* [EXERCISE GOAL]: All of the data that follows needs to be printed again, exactly as it reads.

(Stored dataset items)

····················

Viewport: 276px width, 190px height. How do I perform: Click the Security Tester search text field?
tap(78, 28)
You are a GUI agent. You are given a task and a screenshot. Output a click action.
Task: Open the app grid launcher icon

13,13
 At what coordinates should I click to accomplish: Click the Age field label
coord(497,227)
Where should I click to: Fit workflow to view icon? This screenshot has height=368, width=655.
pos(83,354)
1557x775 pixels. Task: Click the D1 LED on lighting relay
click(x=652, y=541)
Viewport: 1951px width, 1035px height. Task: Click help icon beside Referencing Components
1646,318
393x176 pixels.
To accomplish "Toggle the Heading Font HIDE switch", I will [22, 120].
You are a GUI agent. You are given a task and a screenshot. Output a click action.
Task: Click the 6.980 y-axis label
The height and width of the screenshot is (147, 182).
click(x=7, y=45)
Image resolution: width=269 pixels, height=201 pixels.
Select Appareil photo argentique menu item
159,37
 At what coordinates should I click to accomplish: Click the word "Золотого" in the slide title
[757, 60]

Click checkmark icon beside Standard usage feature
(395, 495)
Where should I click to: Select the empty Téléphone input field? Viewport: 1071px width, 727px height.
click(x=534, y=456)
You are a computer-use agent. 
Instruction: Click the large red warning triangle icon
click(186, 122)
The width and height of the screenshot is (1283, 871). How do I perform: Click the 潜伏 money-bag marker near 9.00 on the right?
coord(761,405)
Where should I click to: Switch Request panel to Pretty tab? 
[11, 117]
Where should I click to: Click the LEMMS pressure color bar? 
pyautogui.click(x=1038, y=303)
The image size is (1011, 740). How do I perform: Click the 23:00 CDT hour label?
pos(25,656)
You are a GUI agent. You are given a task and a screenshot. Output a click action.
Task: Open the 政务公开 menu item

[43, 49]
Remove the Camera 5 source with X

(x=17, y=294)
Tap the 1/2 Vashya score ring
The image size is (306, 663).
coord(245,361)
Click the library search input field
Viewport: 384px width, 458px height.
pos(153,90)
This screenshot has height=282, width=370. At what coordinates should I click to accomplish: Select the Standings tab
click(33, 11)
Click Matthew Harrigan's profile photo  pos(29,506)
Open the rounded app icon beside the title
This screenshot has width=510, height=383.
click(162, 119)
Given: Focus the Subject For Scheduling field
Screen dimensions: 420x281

····················

* [YOUR RESPONSE]:
Viewport: 276px width, 190px height. How do I perform: Click the Security Tester search text field?
tap(78, 28)
You are a GUI agent. You are given a task and a screenshot. Output a click action.
Task: Open the app grid launcher icon

13,13
 At what coordinates should I click to accomplish: Click the Age field label
coord(497,227)
Where should I click to: Fit workflow to view icon? This screenshot has height=368, width=655.
pos(83,354)
1557x775 pixels. Task: Click the D1 LED on lighting relay
click(x=652, y=541)
Viewport: 1951px width, 1035px height. Task: Click help icon beside Referencing Components
1646,318
393x176 pixels.
To accomplish "Toggle the Heading Font HIDE switch", I will [22, 120].
You are a GUI agent. You are given a task and a screenshot. Output a click action.
Task: Click the 6.980 y-axis label
The height and width of the screenshot is (147, 182).
click(x=7, y=45)
Image resolution: width=269 pixels, height=201 pixels.
Select Appareil photo argentique menu item
159,37
 At what coordinates should I click to accomplish: Click the word "Золотого" in the slide title
[757, 60]

Click checkmark icon beside Standard usage feature
(395, 495)
Where should I click to: Select the empty Téléphone input field? Viewport: 1071px width, 727px height.
click(x=534, y=456)
You are a computer-use agent. 
Instruction: Click the large red warning triangle icon
click(186, 122)
The width and height of the screenshot is (1283, 871). How do I perform: Click the 潜伏 money-bag marker near 9.00 on the right?
coord(761,405)
Where should I click to: Switch Request panel to Pretty tab? 
[11, 117]
Where should I click to: Click the LEMMS pressure color bar? 
pyautogui.click(x=1038, y=303)
The image size is (1011, 740). How do I perform: Click the 23:00 CDT hour label?
pos(25,656)
You are a GUI agent. You are given a task and a screenshot. Output a click action.
Task: Open the 政务公开 menu item

[43, 49]
Remove the Camera 5 source with X

(x=17, y=294)
Tap the 1/2 Vashya score ring
The image size is (306, 663).
coord(245,361)
Click the library search input field
Viewport: 384px width, 458px height.
pos(153,90)
This screenshot has height=282, width=370. At what coordinates should I click to accomplish: Select the Standings tab
click(33, 11)
Click Matthew Harrigan's profile photo  pos(29,506)
Open the rounded app icon beside the title
This screenshot has width=510, height=383.
click(162, 119)
Given: Focus the Subject For Scheduling field
Screen dimensions: 420x281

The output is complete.